Dataset entries
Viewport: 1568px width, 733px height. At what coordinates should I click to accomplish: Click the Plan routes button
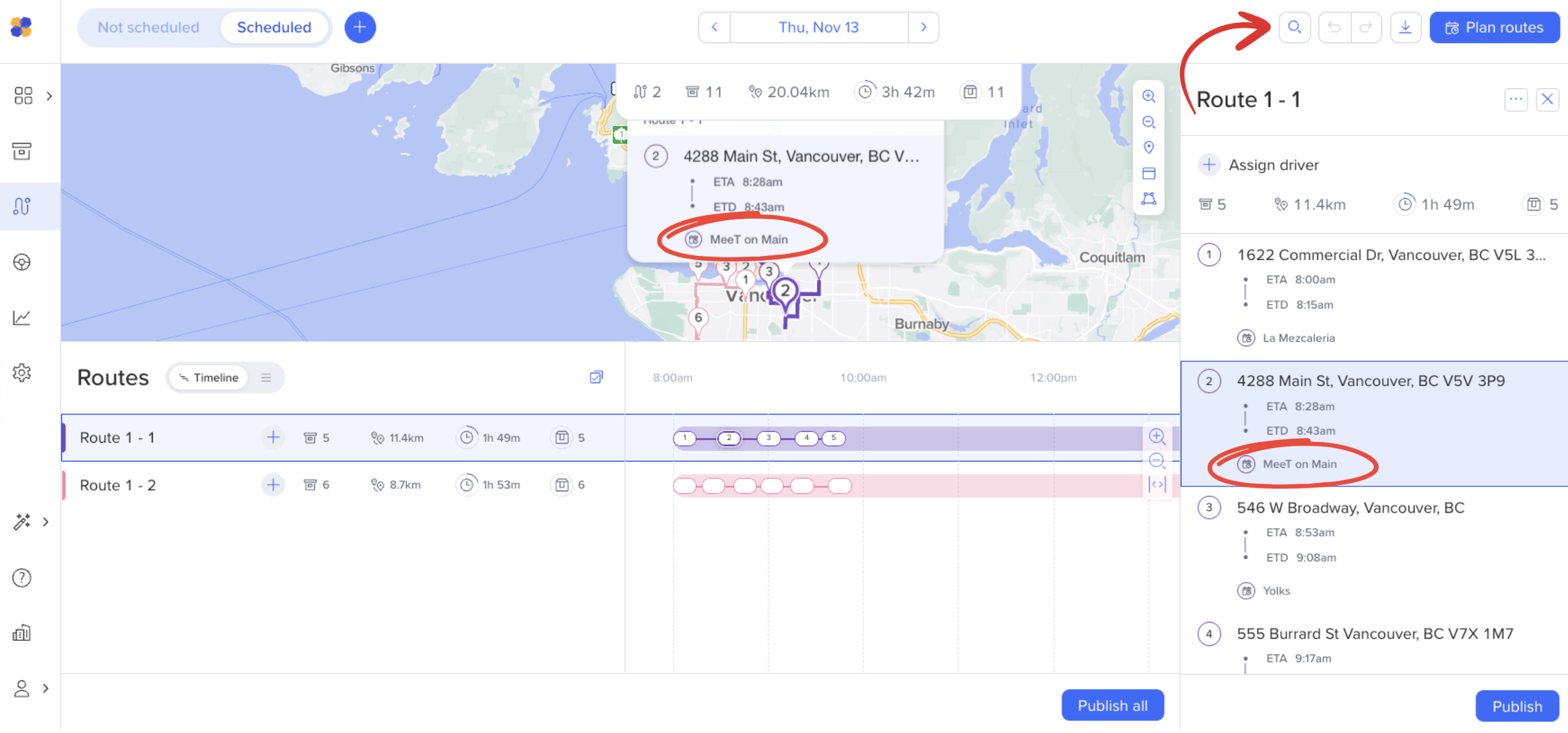click(1494, 28)
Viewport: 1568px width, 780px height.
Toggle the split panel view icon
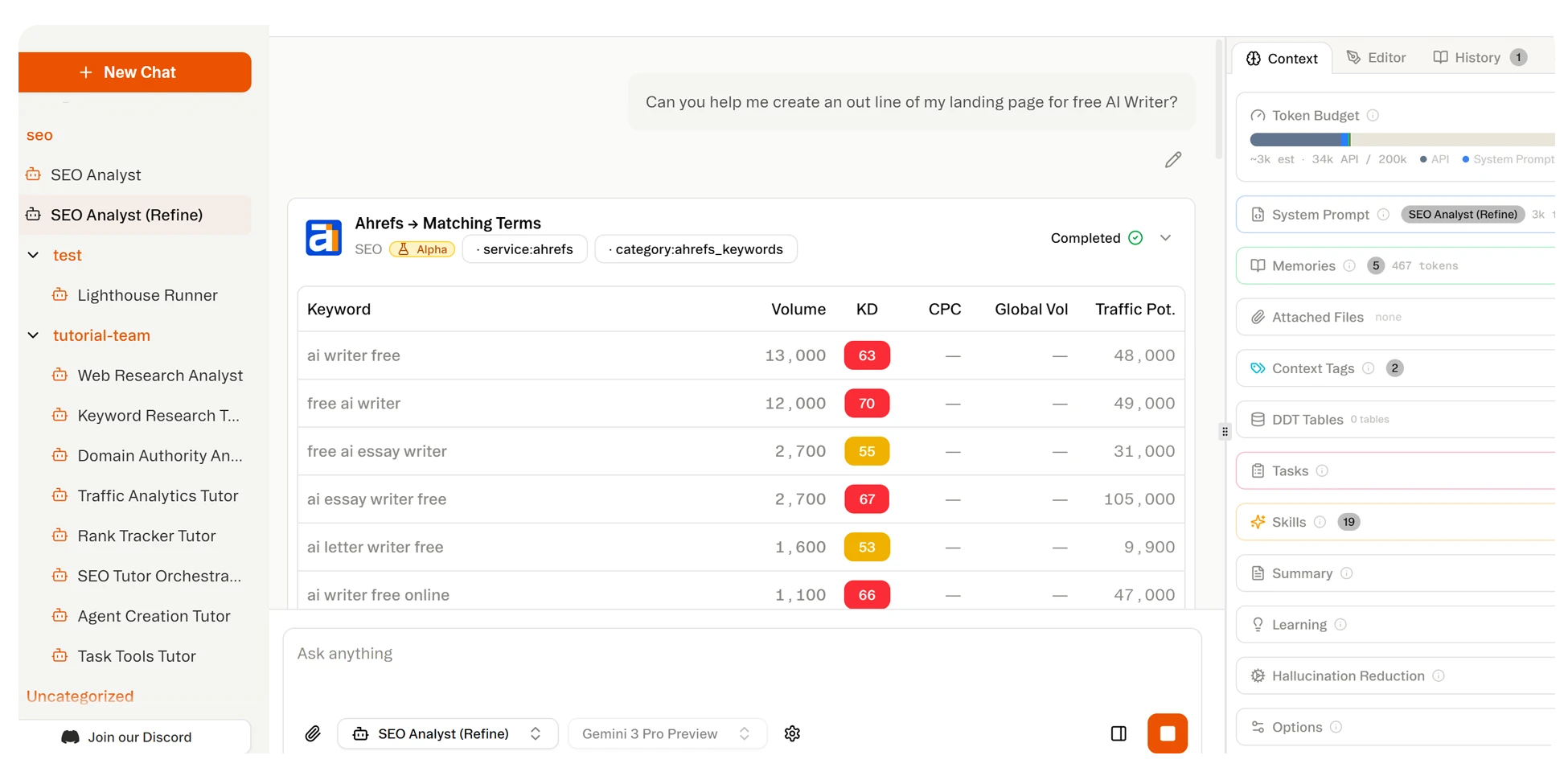click(x=1118, y=733)
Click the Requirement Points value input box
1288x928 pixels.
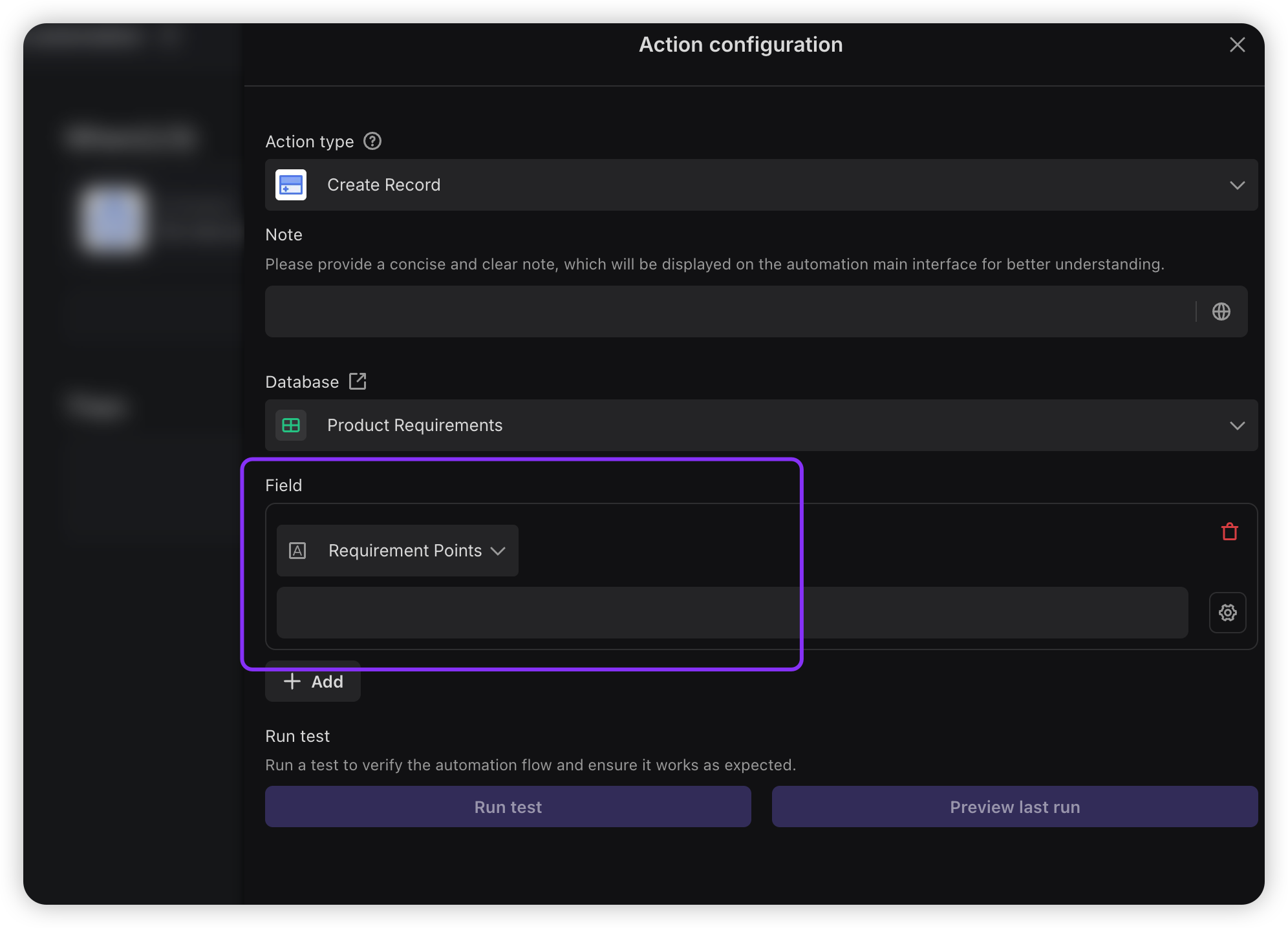(x=732, y=613)
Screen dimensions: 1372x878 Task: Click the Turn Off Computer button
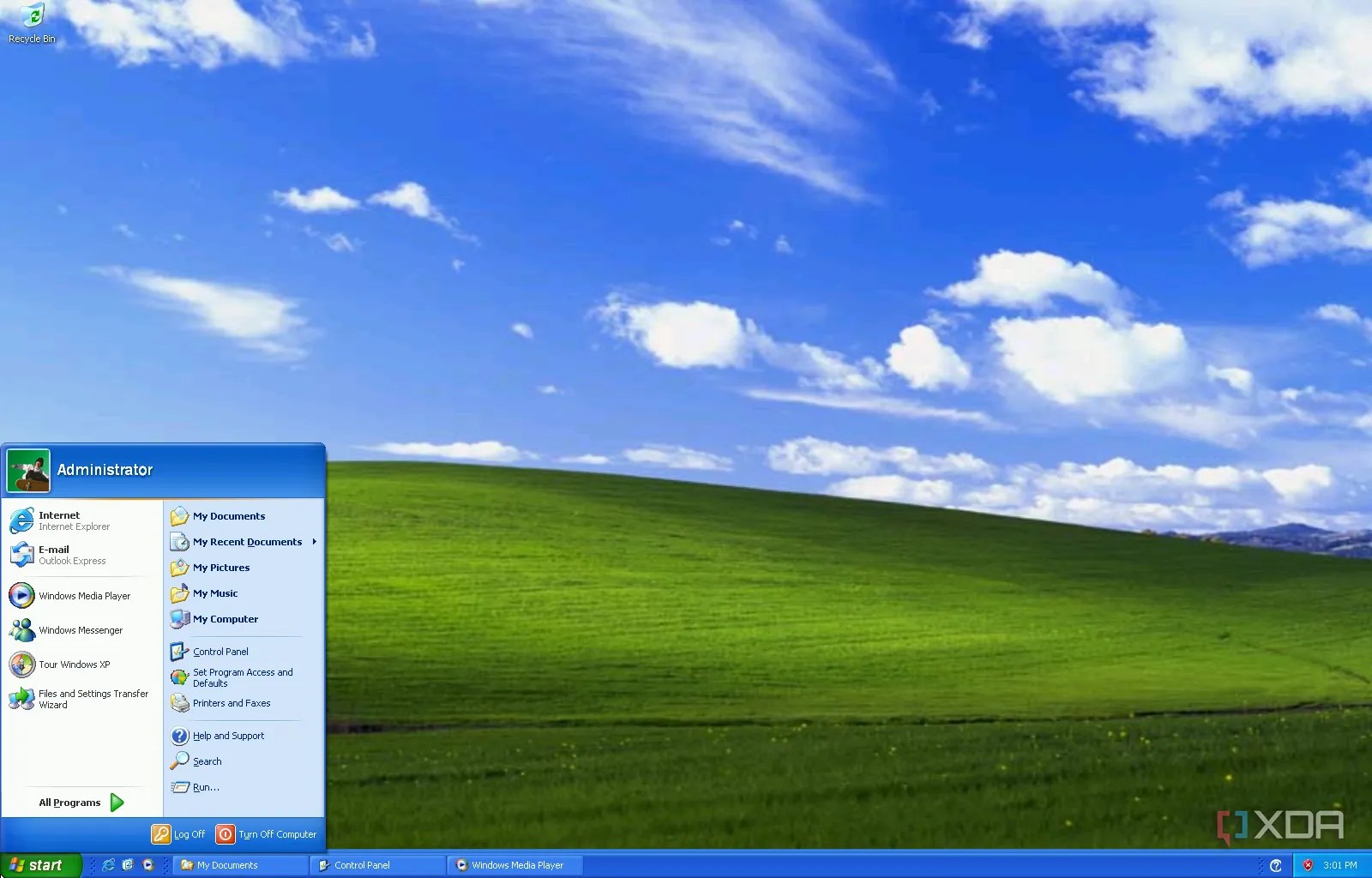coord(266,833)
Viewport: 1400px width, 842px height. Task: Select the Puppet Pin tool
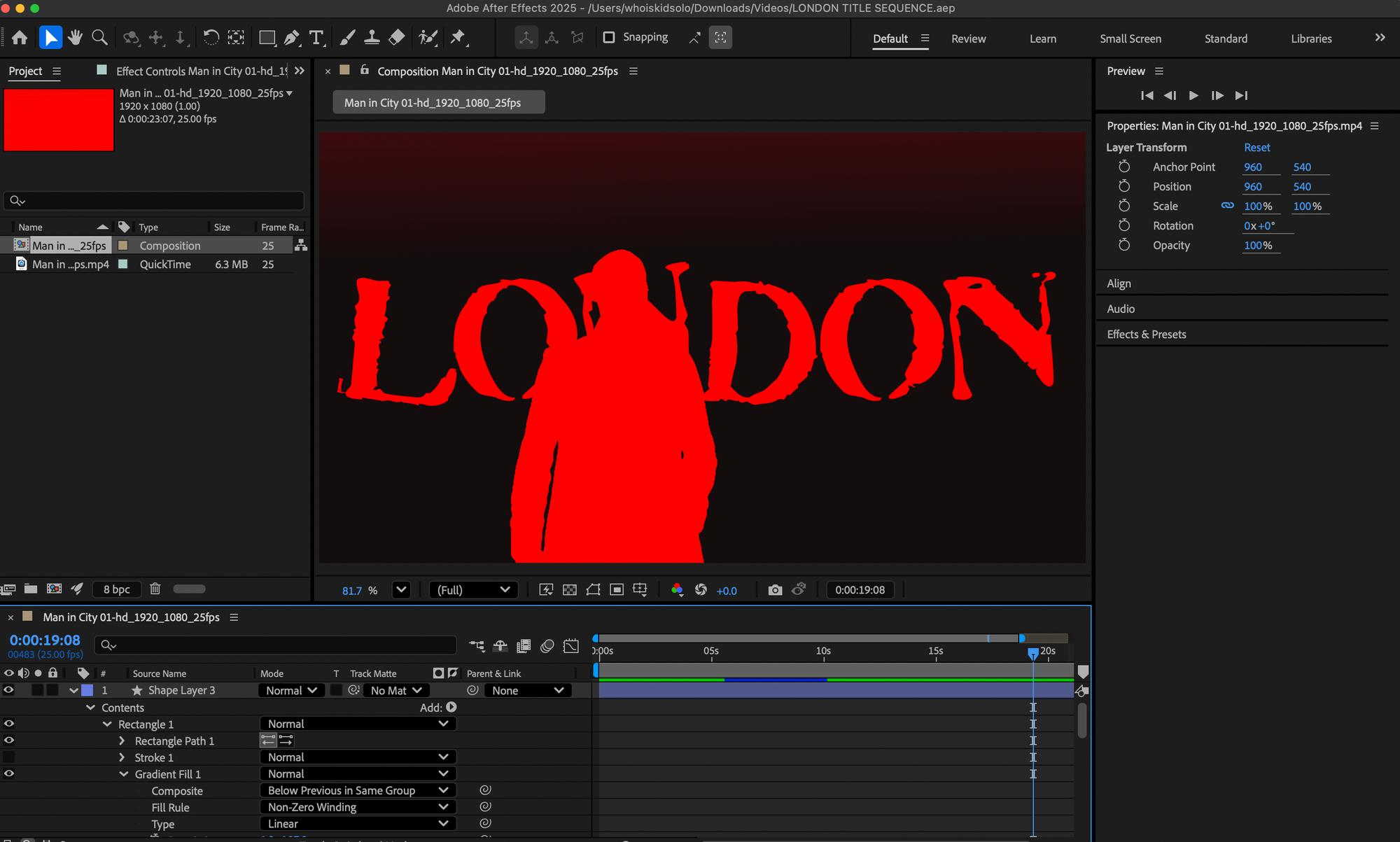(458, 37)
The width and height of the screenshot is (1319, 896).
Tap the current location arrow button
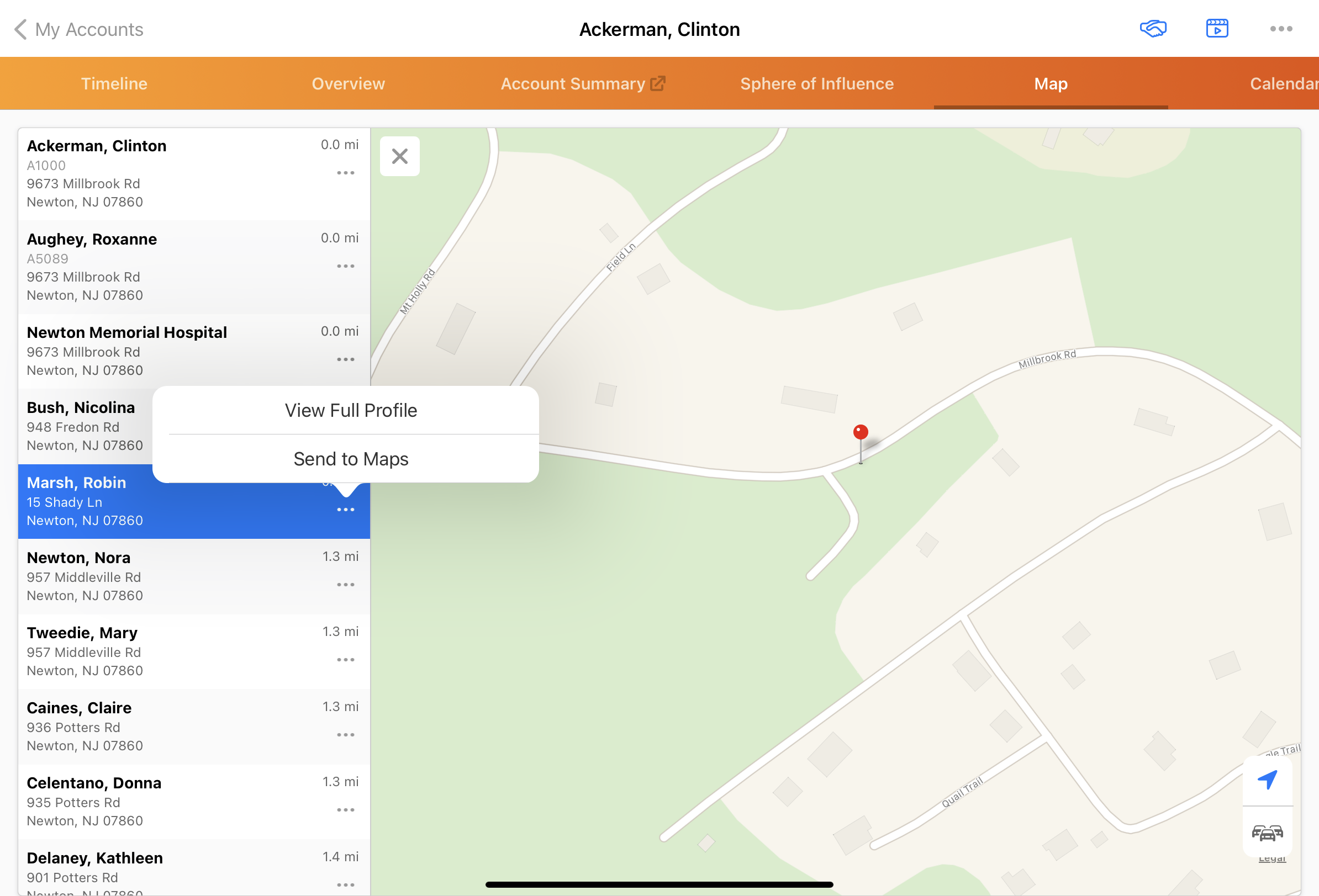click(1267, 780)
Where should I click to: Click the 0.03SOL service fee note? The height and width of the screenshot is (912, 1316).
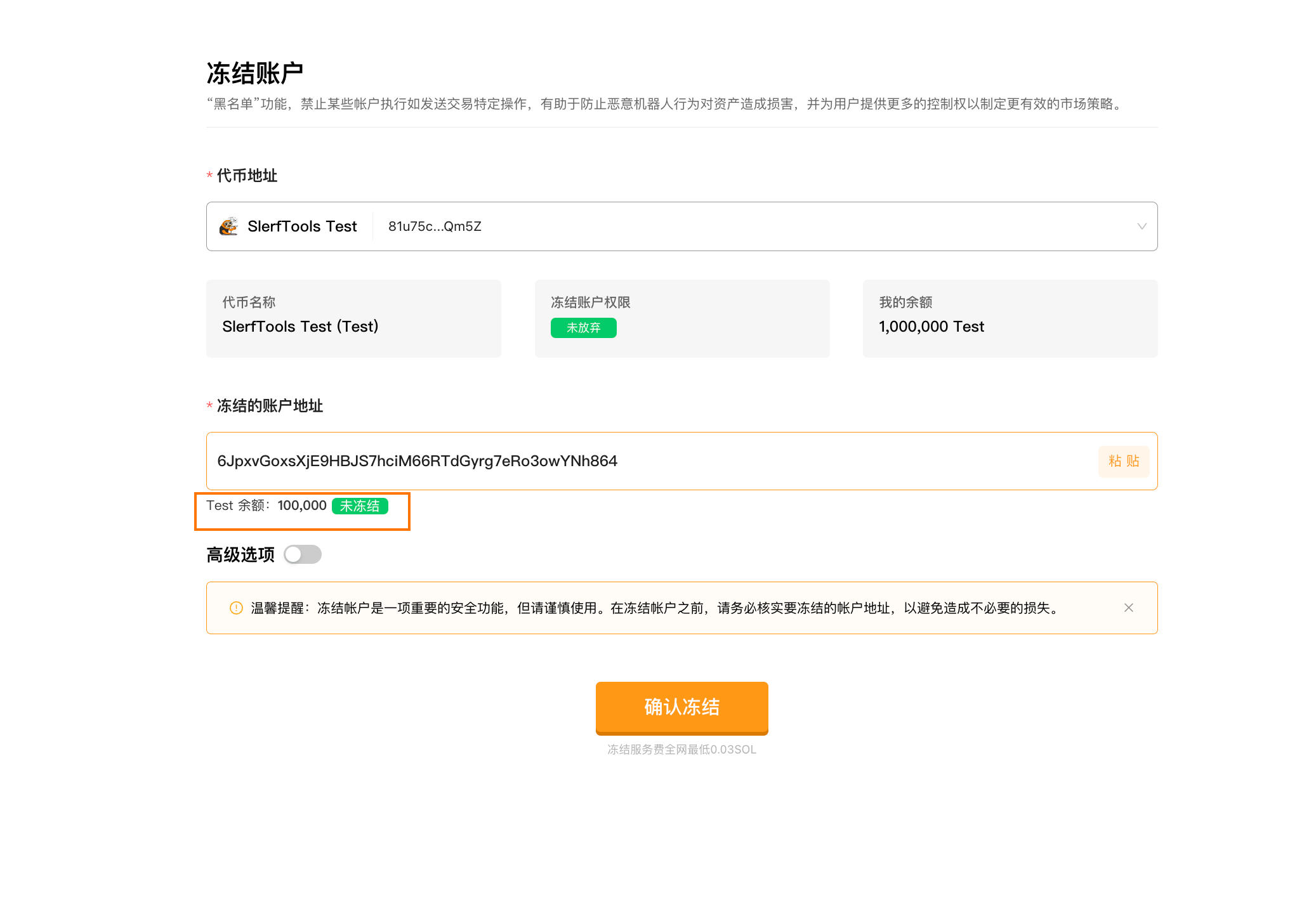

• [TRY IT] All lines from the one containing "Toggle the split panel view icon" to the end of the entries should appear in the output exactly as written, with no pictures.

• [FINISHED EXERCISE]
Toggle the split panel view icon
click(x=1118, y=733)
Click the Requirement Points value input box
1288x928 pixels.
(x=732, y=613)
Screen dimensions: 1372x878 Task: Click the Turn Off Computer button
coord(266,833)
Viewport: 1400px width, 842px height. Task: Select the Puppet Pin tool
(458, 37)
The width and height of the screenshot is (1319, 896).
Tap the current location arrow button
click(1267, 780)
Where should I click to: Click the 0.03SOL service fee note? The height and width of the screenshot is (912, 1316).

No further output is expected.